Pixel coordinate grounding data
=== Section Start ===
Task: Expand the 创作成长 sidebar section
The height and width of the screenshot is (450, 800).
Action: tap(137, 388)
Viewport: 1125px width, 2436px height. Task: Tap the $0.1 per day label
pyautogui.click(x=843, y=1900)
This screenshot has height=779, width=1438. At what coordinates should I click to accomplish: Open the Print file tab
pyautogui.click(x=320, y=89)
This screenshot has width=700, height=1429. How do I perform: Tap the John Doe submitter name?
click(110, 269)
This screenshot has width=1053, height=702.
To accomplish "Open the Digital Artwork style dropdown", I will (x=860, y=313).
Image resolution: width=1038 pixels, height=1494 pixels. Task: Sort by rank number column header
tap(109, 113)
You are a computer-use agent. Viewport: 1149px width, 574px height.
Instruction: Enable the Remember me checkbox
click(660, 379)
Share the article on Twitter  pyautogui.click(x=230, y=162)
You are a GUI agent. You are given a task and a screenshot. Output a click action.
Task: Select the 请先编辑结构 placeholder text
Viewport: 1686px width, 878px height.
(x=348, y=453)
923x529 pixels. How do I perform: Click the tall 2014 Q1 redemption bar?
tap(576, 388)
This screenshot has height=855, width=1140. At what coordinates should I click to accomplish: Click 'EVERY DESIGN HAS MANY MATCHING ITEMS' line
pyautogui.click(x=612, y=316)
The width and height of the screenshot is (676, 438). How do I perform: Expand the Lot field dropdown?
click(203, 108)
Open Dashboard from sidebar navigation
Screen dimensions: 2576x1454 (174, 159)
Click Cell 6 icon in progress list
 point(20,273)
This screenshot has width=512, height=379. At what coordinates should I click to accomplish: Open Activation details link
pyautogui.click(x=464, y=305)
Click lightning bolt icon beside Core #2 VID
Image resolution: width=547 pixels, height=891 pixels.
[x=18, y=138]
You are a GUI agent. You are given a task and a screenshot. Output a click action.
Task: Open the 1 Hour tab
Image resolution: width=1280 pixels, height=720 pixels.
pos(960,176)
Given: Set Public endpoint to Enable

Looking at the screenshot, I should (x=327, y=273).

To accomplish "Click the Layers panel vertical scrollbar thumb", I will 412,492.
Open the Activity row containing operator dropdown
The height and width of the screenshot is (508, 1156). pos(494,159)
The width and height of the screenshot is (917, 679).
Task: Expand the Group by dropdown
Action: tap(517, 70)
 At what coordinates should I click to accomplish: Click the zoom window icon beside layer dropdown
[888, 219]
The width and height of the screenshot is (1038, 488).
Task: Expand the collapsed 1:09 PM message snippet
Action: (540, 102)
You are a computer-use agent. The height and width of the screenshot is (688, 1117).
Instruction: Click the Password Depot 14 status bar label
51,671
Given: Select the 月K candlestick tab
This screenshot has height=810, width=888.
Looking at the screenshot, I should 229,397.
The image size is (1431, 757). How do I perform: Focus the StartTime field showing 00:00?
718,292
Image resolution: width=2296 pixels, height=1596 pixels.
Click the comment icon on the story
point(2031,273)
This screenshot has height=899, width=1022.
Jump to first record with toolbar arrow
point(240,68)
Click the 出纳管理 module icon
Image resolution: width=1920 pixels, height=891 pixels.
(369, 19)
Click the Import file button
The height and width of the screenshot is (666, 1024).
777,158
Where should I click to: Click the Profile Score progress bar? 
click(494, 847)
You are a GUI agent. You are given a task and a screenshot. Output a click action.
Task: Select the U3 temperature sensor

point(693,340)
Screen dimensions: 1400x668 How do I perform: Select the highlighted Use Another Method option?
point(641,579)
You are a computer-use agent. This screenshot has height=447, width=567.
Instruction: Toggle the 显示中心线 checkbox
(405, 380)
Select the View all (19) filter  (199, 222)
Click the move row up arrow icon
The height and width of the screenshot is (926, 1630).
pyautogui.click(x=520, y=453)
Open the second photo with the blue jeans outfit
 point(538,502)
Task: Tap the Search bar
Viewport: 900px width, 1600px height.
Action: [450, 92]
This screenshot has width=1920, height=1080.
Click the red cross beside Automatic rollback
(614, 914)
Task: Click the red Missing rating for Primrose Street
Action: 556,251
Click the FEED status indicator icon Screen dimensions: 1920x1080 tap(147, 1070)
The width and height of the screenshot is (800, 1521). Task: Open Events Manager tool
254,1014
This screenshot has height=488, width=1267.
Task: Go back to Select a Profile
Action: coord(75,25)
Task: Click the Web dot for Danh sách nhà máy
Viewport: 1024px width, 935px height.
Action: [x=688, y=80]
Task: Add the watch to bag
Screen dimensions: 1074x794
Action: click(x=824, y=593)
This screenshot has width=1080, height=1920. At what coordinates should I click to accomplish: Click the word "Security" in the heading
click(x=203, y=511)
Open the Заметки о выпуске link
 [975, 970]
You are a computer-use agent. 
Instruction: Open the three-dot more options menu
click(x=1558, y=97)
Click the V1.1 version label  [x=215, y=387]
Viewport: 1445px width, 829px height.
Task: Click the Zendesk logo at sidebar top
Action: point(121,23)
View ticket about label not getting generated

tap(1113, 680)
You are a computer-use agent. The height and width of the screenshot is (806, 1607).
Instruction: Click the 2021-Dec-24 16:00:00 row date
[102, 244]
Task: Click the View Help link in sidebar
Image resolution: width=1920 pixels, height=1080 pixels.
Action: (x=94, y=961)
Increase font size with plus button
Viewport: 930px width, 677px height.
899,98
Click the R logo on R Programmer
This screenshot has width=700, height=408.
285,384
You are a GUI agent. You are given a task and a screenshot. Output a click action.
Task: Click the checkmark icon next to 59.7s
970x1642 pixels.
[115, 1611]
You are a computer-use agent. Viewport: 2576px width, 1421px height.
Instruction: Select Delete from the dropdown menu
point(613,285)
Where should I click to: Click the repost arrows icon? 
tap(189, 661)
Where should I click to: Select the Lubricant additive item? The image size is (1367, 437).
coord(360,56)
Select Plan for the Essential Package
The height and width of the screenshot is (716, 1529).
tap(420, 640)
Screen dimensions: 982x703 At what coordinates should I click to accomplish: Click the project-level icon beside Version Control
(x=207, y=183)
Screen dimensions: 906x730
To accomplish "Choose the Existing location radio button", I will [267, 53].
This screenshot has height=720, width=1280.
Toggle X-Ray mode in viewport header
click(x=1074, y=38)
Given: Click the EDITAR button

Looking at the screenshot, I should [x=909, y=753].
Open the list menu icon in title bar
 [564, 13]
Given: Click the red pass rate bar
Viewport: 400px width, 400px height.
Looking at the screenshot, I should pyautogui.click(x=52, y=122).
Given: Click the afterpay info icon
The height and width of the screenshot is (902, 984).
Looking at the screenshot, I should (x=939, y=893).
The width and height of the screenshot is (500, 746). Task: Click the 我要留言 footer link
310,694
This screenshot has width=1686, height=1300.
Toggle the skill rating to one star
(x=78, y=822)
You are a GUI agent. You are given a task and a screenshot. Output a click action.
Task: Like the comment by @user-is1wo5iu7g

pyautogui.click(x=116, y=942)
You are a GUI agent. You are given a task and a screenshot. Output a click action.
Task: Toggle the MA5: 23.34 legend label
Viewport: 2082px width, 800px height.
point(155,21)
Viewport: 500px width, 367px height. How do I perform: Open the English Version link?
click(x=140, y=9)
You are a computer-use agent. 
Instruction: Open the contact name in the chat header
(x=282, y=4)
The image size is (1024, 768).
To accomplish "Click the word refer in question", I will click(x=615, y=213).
=== Section End ===
» **Work task**
Find how many lines in the entries include the string "will", and state only the number.

» **Reply to the exercise**
4